EXERCISE GOAL →
Please duplicate the lines from the one containing "Given: Open the Cursors menu" through the last line below, keeping both ends, and leave the pictures out of your answer.
[START INPUT ROWS]
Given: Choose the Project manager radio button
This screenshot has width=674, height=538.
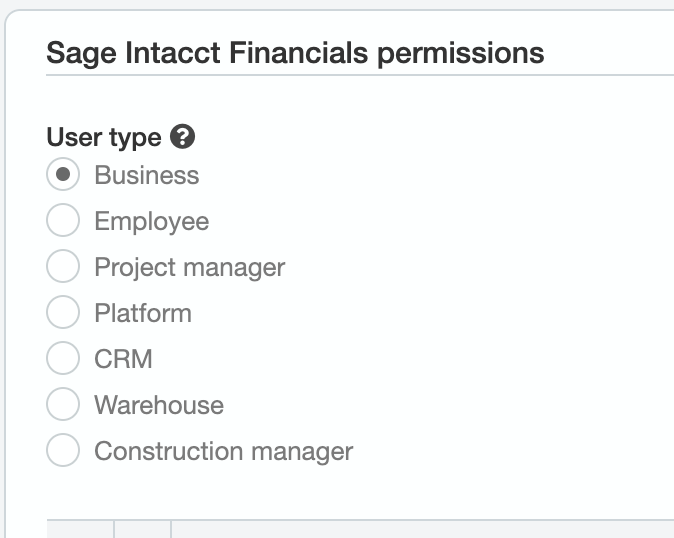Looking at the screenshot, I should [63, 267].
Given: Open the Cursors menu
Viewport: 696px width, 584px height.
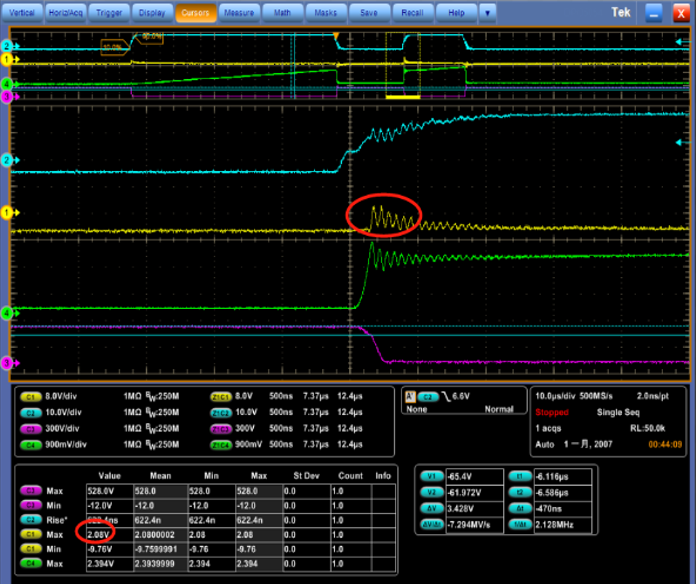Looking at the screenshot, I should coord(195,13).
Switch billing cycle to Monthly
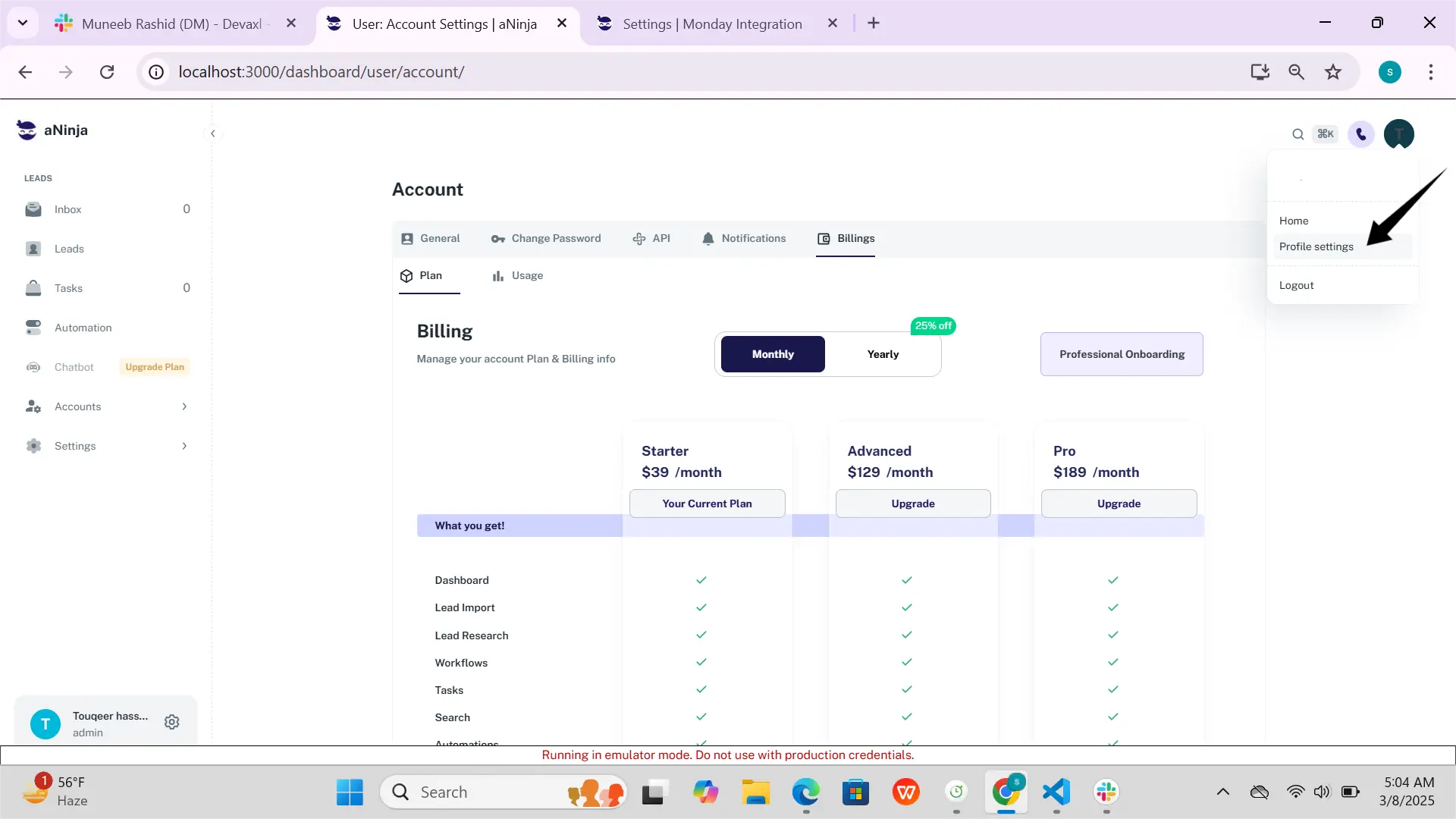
[END INPUT ROWS]
FULL SOLUTION →
Given: Open the Cursors menu
Viewport: 696px width, 584px height.
Looking at the screenshot, I should coord(195,13).
Switch billing cycle to Monthly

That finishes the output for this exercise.